Wilson and Wilson present findings that contrast the century-old belief that imitation is bad for learning to draw. This view focused on the belief that children have an innate purity to drawing that emerges out of their natural tendencies. Imitation is thought to defile this purity. Additionally, due to their iconicity, drawing has been seen as the correspondence between the world and mental equivalences of those objects.
The Wilsons' data counteracts this with the observations that of the hundreds of drawings gathered from high school students, virtually all of them could be traced back to imitation of some other source of representation (especialy comics and cartoons, but not much fine-art). They note that the learning of drawing might be more similar to learning words (though they don't seem to really know what that means beyond common sense knowledge).
They propose that people are using/creating mental models for drawing, and that minor modifications to generalized structures can aid in creating specific representations. At times, these models would be begun to be employed, yet abandoned part way through if the drawer couldn't produce the desired result with that schema.
People might also have mental models for one type of representation, but be unable to do drawings outside of that model. So, drawing novel objects either results in sub-adaquate ability or deploy existing models from other domains.
In total, people seem to be able to store hundreds of these types of mental models. For instance, one subject who drew comics could create figures in innumerable ways. When drawing a figure he hasn't before, they hypothesize that he "averages" several of the models together to produce the new form. To me, this raises the question whether the aggregation of these models creates a singular more abstract schema or whether it remains a catalogue of numerous "malleable" models.
This means the mind has a place to store such visual schemas, a "photological" component akin to a "phonological" component for spoken language. As I've said before, if perception is the desired stimulus for drawing, models aren't created from existing models — so the system never creates a conventional set of signs.
And just to riff on my previous post, this is also the reason why drawing perspective might be "awkward" for learners — because it sidesteps metal modeling in order to exact a system of depth through measurement (as opposed to schemas... though "loose" drawing of perspective might involve some level of mental modeling created by learning how to do it. I'll have to see if there's research on that...).

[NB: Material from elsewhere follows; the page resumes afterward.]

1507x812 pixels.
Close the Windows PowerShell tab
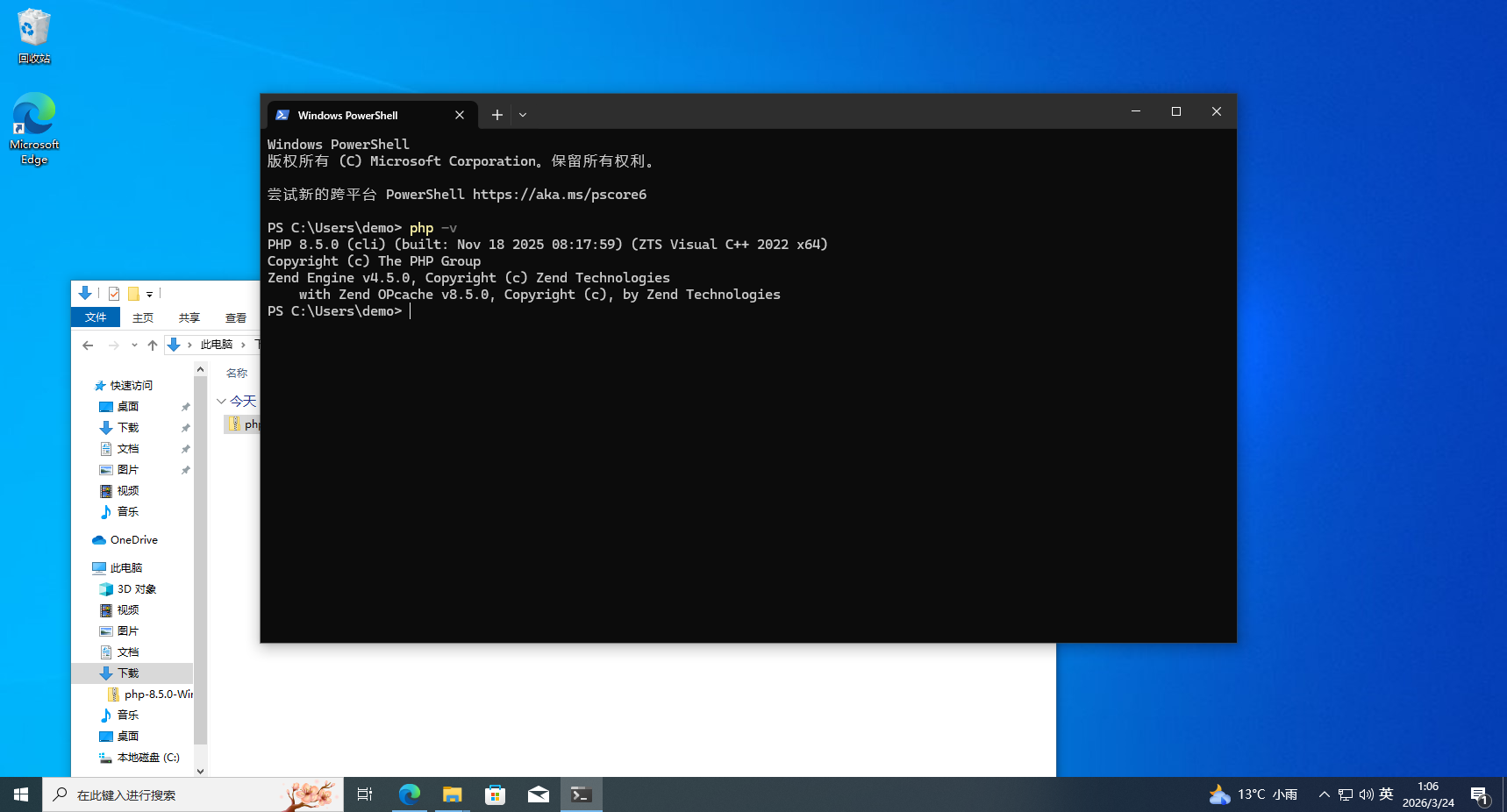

I had a 13-ish year old student when I taught "drawing comics" in an afterschool program, who could not draw perspective for a tile floor in a hallway. He drew the receding lines of the hall walls with us as a group, then when drawing the floor on his own he drew it flat — like an aerial view. My interpretation: he couldn't override his existing mental models for spatial representation with new ones for perspective. That's not to say he couldn't if he worked at it, but at that moment he couldn't do it.
Finally, note that perspective and schemas are both learned — the difference is that one is acquired "effortlessly" through imitation (as they'd say in language acquisition) and the other is taught explicitly.